## Prompt 1
List every scientific discipline that the news item about Alan V. Oppenheim's IEEE medal says his digital signal processing contributions have impacted.
## Prompt 2
Decide whether each statement agrees with the news item about Alan V. Oppenheim's IEEE medal, giving yes or no and quoting the words of the item that decide it: (a) Texas Instruments sponsors the Jack S. Kilby Signal Processing Medal. (b) The medal will be presented at a ceremony in Piscataway. (c) The complex cepstrum is no longer used in speech coding systems.
## Prompt 3
Resume the news item about Alan V. Oppenheim's IEEE medal, picking up after its last sentence.

## Exercise text
--- START ---

News | June 13, 2007

Digital Signal Processing Pioneer To Receive IEEE Jack S. Kilby Medal

Source: IEEE
Piscataway, NJ -- The IEEE has named Alan V. Oppenheim as the recipient of its 2007 Jack S. Kilby Signal Processing Medal, recognizing his contributions in the field of digital signal processing (DSP) which have impacted a variety of scientific disciplines including speech coding and recognition, seismic signal processing, artificial intelligence, radar and sonar, communication systems and biomedical signal analysis.

Sponsored by Texas Instruments, Inc., the Jack S. Kilby Signal Processing Medal recognizes Oppenheim for visionary leadership and exceptional contributions to the field of digital signal processing. It will be presented to Oppenheim on June 16, 2007 at the 2007 IEEE Honors Ceremony in Philadelphia, Pa.

Oppenheim, considered one of the "founding fathers" of DSP, is being honored for his research contributions to DSP and his leadership role in helping others to advance the field. His research has impacted virtually every area of DSP. His early work on homomorphic systems played a key role in many of the digital signal advancements that were to follow. He was a key originator and developer of the complex cepstrum, which found widespread use in speech and seismic processing and which remains, to this day, a foundation of speech coding systems.

Oppenheim helped define the concept of knowledge-based signal processing (KBSP), which highlights how DSP and artificial intelligence technologies are complementary and could be integrated to produce better overall systems. Many recent advancements in this field have origins that point back to Oppenheim's work in KBSP. More recently, he and his students broke new ground by publishing papers on signal processing algorithm inspired by quantum mechanics and by biology.

--- END ---

## Provided information

--- START ---

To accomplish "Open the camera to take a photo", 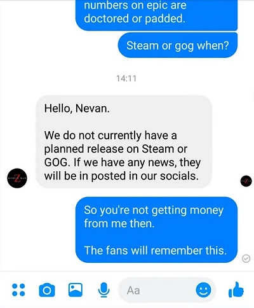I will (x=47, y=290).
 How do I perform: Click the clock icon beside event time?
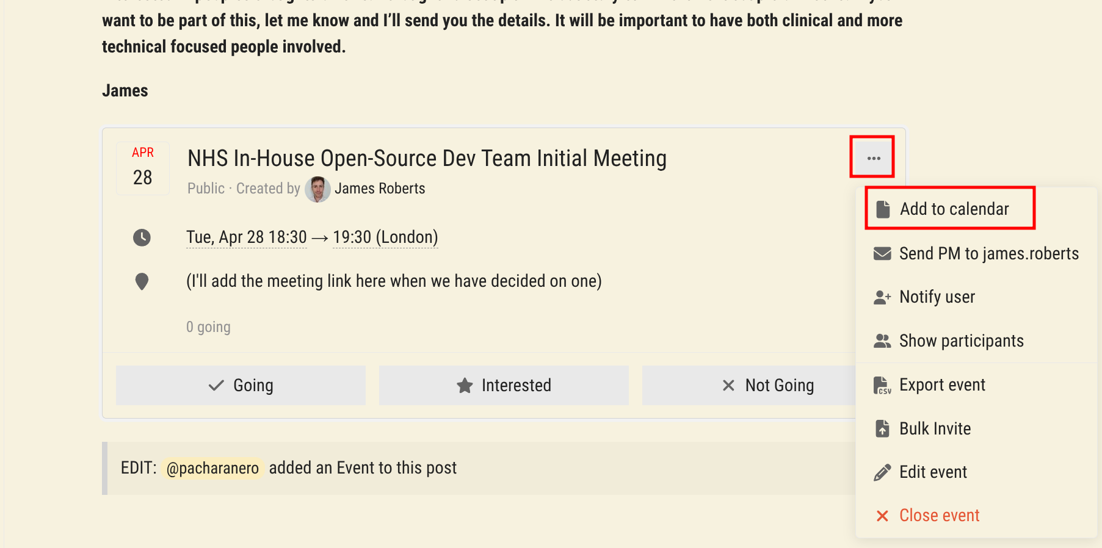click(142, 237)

--- END ---
--- START ---

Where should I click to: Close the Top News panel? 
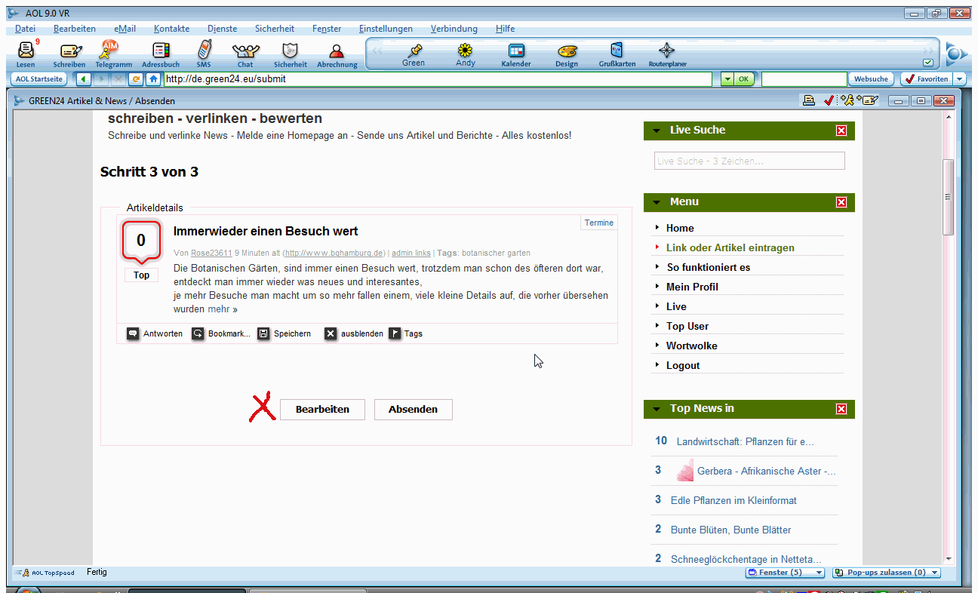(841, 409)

--- END ---

## Output 1
speech coding and recognition
seismic signal processing
artificial intelligence
radar and sonar
communication systems
biomedical signal analysis

## Output 2
(a) Yes: "Sponsored by Texas Instruments, Inc., the Jack S. Kilby Signal Processing Medal"
(b) No: "at the 2007 IEEE Honors Ceremony in Philadelphia, Pa."
(c) No: "which remains, to this day, a foundation of speech coding systems"

## Output 3
Oppenheim joined the faculty at the Massachusetts Institute of Technology (MIT), Cambridge, in 1964, He is currently a principal investigator in MIT's Research Laboratory of Electronics; Ford Professor of Engineering in the department of electrical engineering and computer science; and a MacVicar Faculty Fellow. He is also affiliated with MIT Lincoln Laboratory and the Woods Hole Oceanographic Institution.

He is co-author of the widely used textbooks "Discrete-Time Signal Processing" and "Signals and Systems" and the editor of several advanced books on signal processing. Oppenheim has authored and co-authored numerous papers on DSP and has won many awards for his work in the field.

An IEEE Life Fellow, Oppenheim received his bachelor's, master's and doctorate degrees in electrical engineering, from MIT. He is also the recipient of an honorary doctorate from Tel Aviv University, which was conferred upon him in 1995.